Your goal —
When you answer, restate the entries below without altering anything.

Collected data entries
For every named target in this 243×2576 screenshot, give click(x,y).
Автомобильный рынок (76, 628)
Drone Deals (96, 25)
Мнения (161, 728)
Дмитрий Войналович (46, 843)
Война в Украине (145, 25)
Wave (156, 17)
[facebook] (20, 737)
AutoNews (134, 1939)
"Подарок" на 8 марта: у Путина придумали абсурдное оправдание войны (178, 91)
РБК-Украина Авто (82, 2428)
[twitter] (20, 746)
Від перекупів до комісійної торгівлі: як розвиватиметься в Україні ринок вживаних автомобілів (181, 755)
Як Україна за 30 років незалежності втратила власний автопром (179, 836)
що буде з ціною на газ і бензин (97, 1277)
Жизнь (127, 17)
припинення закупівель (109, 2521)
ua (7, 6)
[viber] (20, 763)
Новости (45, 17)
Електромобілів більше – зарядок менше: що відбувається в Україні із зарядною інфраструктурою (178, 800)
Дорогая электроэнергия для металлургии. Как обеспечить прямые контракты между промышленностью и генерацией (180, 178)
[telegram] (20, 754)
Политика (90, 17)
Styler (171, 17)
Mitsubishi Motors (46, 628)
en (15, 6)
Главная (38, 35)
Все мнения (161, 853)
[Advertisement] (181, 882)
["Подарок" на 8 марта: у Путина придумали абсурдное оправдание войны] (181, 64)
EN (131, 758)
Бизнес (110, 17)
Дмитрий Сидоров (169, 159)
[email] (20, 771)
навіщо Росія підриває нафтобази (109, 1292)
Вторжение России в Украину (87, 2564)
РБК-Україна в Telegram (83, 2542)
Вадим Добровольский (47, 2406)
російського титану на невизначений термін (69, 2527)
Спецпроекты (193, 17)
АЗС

Solved exercise —
For every named target in this 243×2576 screenshot, give click(x,y).
Автомобильный рынок (76, 628)
Drone Deals (96, 25)
Мнения (161, 728)
Дмитрий Войналович (46, 843)
Война в Украине (145, 25)
Wave (156, 17)
[facebook] (20, 737)
AutoNews (134, 1939)
"Подарок" на 8 марта: у Путина придумали абсурдное оправдание войны (178, 91)
РБК-Украина Авто (82, 2428)
[twitter] (20, 746)
Від перекупів до комісійної торгівлі: як розвиватиметься в Україні ринок вживаних автомобілів (181, 755)
Як Україна за 30 років незалежності втратила власний автопром (179, 836)
що буде з ціною на газ і бензин (97, 1277)
Жизнь (127, 17)
припинення закупівель (109, 2521)
ua (7, 6)
[viber] (20, 763)
Новости (45, 17)
Електромобілів більше – зарядок менше: що відбувається в Україні із зарядною інфраструктурою (178, 800)
Дорогая электроэнергия для металлургии. Как обеспечить прямые контракты между промышленностью и генерацией (180, 178)
[telegram] (20, 754)
Политика (90, 17)
Styler (171, 17)
Mitsubishi Motors (46, 628)
en (15, 6)
Главная (38, 35)
Все мнения (161, 853)
[Advertisement] (181, 882)
["Подарок" на 8 марта: у Путина придумали абсурдное оправдание войны] (181, 64)
EN (131, 758)
Бизнес (110, 17)
Дмитрий Сидоров (169, 159)
[email] (20, 771)
навіщо Росія підриває нафтобази (109, 1292)
Вторжение России в Украину (87, 2564)
РБК-Україна в Telegram (83, 2542)
Вадим Добровольский (47, 2406)
російського титану на невизначений термін (69, 2527)
Спецпроекты (193, 17)
АЗС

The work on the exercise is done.